*PROBLEM TO WORK ON:* Reproduce every line of the records below word for word, leaving out the pictures.
────────────────────
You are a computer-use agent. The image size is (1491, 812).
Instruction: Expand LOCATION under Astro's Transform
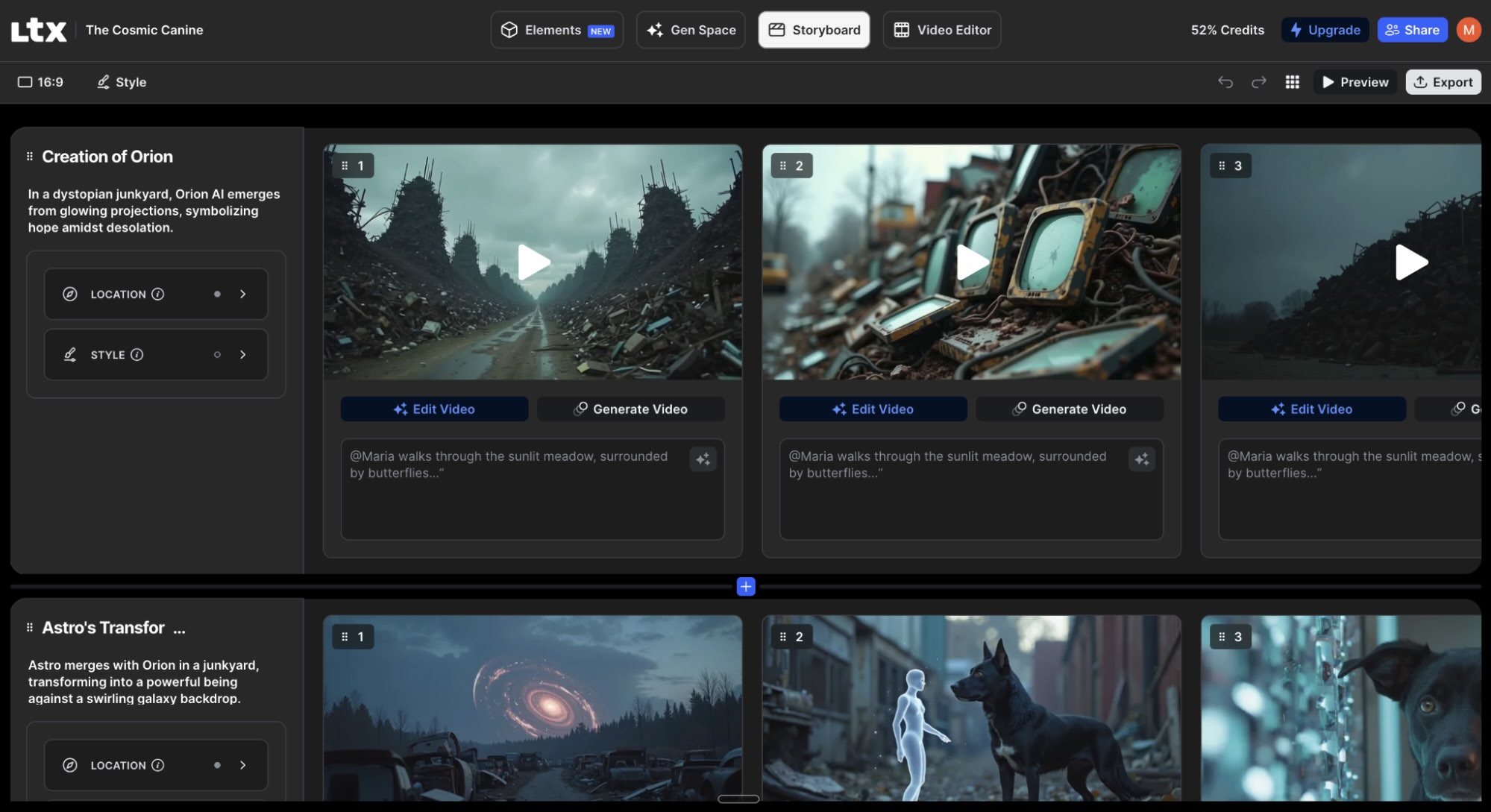243,765
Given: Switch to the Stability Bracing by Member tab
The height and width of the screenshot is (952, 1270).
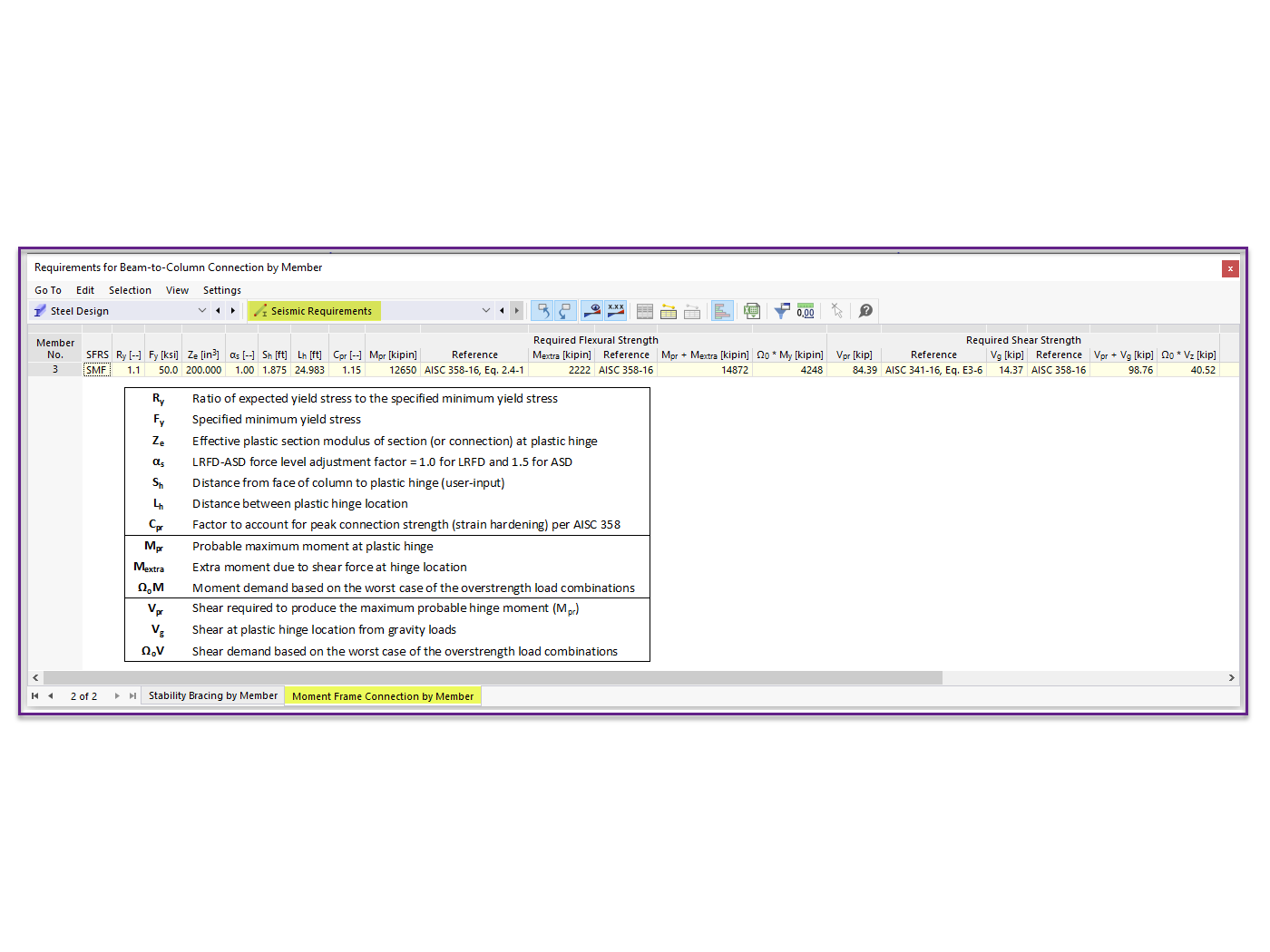Looking at the screenshot, I should pyautogui.click(x=212, y=695).
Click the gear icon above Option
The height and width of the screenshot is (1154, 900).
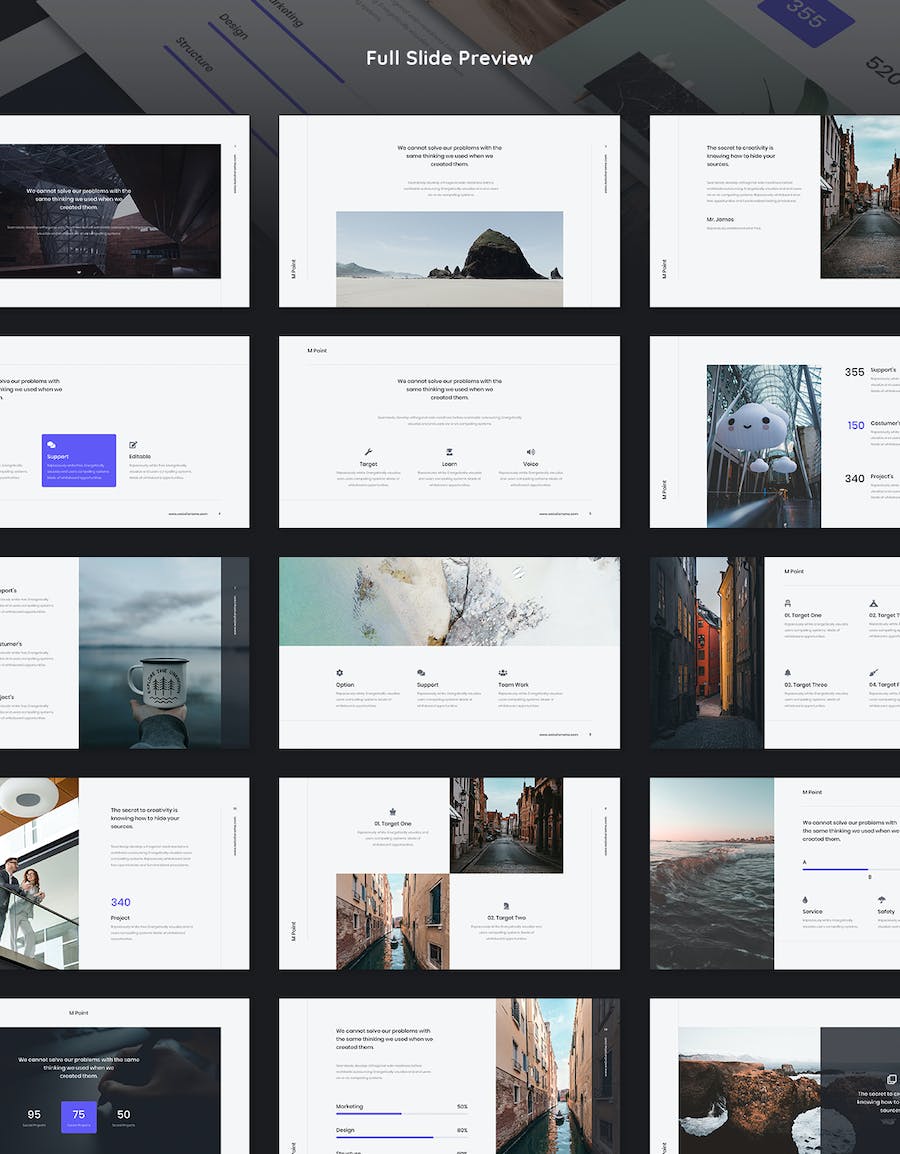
────────────────────
*WRITTEN RESPONSE:*
You are a computer-use agent. The image size is (1491, 812).
Instruction: Expand LOCATION under Astro's Transform
243,765
Given: Switch to the Stability Bracing by Member tab
The height and width of the screenshot is (952, 1270).
Looking at the screenshot, I should pyautogui.click(x=212, y=695).
Click the gear icon above Option
The height and width of the screenshot is (1154, 900).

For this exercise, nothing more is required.